+++ Texte de lecture +++

La ville moderne se montre à nous sous l’aspect d’une église du XVIe siècle et d’un élégant château-fort sur lequel sont gravées les armes de Jules II. Autour du château se serrent deux ou trois maisons qui, composent toute la ville. Les habitans sont au nombre d’une dizaine pendant la saison des fièvres, qui commence de bonne heure et se prolonge tard. Au mois de novembre, il arrive quelques centaines de paysans des environs, qui s’entassent dans des huttes et cultivent le pays. Dès que les chaleurs reviennent, ils s’empressent de fuir.

Quand on s’avance de quelques pas au-delà des maisons et du château, et qu’on regarde devant soi, on est saisi du grand et majestueux spectacle qu’on a sous les yeux. De cette immense plaine qui nous entoure, pas un bruit ne s’élève. Tout semble immobile et muet; c’est un recueillement et une tristesse dont l’âme est tout émue. L’émotion redouble lorsqu’on se souvient que ce lieu silencieux était autrefois l’un des plus agités du monde, qu’on le repeuple de cette foule affairée qui s’y pressait quand les flottes de l’Afrique et de l’Egypte y venaient apporter le blé qui nourrissait Rome. La mer, qui scintille à l’horizon, forme comme un cadre lumineux à ce tableau désolé. A droite, le Tibre se sépare en deux branches qui entourent l’isola sacra, peuplée aujourd’hui de troupeaux de buffles. Autour de soi, autant que l’œil peut s’étendre, la plaine est couverte de petits tertres d’inégale hauteur; ce sont des amas de décombres qui recouvrent une grande ville ensevelie. Au-dessous de ces terres amoncelées, où l’on heurte à chaque pas, quand on s’y promène, des fragmens de marbre, des débris de poteries, des vases ou des fonds de vases brisés, on est sûr de retrouver la vieille Ostie.

+++

## Énoncé
Recopiez mot pour mot le passage du texte sur Ostie situé entre « La ville moderne » et « s’empressent de fuir. », ces deux extrémités comprises. Le matériel présenté plus bas ne joue aucun rôle dans ce travail.

+++ Extraits du matériel +++

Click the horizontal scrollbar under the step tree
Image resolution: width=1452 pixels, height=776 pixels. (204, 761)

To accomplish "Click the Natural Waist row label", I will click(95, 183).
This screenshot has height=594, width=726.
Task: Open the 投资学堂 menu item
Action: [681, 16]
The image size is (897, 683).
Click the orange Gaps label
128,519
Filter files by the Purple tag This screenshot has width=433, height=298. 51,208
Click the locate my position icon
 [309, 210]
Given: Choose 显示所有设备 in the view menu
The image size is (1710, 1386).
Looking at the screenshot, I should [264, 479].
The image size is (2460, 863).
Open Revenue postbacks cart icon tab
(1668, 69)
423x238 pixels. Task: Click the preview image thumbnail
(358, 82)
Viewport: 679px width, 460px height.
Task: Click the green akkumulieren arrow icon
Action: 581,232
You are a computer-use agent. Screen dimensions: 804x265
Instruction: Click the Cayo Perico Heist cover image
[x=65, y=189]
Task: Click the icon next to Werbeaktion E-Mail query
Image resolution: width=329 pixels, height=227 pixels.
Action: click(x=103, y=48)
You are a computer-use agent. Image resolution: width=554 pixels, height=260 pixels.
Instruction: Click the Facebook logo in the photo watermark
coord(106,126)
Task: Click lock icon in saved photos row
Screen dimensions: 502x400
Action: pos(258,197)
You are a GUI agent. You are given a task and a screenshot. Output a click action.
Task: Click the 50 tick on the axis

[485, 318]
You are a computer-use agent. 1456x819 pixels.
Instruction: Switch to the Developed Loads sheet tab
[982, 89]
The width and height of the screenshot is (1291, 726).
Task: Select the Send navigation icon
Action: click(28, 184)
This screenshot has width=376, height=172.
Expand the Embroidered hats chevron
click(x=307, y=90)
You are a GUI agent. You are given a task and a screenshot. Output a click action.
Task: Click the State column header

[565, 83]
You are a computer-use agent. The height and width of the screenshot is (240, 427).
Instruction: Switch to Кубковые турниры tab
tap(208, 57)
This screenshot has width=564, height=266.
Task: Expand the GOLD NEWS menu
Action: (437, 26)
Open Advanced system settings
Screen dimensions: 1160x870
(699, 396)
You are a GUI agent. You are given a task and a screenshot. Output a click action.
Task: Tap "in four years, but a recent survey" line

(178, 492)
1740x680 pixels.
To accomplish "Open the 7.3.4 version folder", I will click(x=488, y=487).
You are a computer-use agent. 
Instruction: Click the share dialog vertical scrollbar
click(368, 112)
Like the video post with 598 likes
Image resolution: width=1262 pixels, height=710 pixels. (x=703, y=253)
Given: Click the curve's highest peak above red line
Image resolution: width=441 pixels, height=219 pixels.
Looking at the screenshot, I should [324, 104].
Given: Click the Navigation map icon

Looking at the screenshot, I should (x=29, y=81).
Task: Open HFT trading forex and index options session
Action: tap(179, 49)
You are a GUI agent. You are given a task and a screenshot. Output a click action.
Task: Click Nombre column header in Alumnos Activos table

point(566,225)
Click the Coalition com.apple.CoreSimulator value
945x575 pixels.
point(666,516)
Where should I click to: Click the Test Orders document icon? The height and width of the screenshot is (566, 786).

+++

## Solution rédigée
La ville moderne se montre à nous sous l’aspect d’une église du XVIe siècle et d’un élégant château-fort sur lequel sont gravées les armes de Jules II. Autour du château se serrent deux ou trois maisons qui, composent toute la ville. Les habitans sont au nombre d’une dizaine pendant la saison des fièvres, qui commence de bonne heure et se prolonge tard. Au mois de novembre, il arrive quelques centaines de paysans des environs, qui s’entassent dans des huttes et cultivent le pays. Dès que les chaleurs reviennent, ils s’empressent de fuir.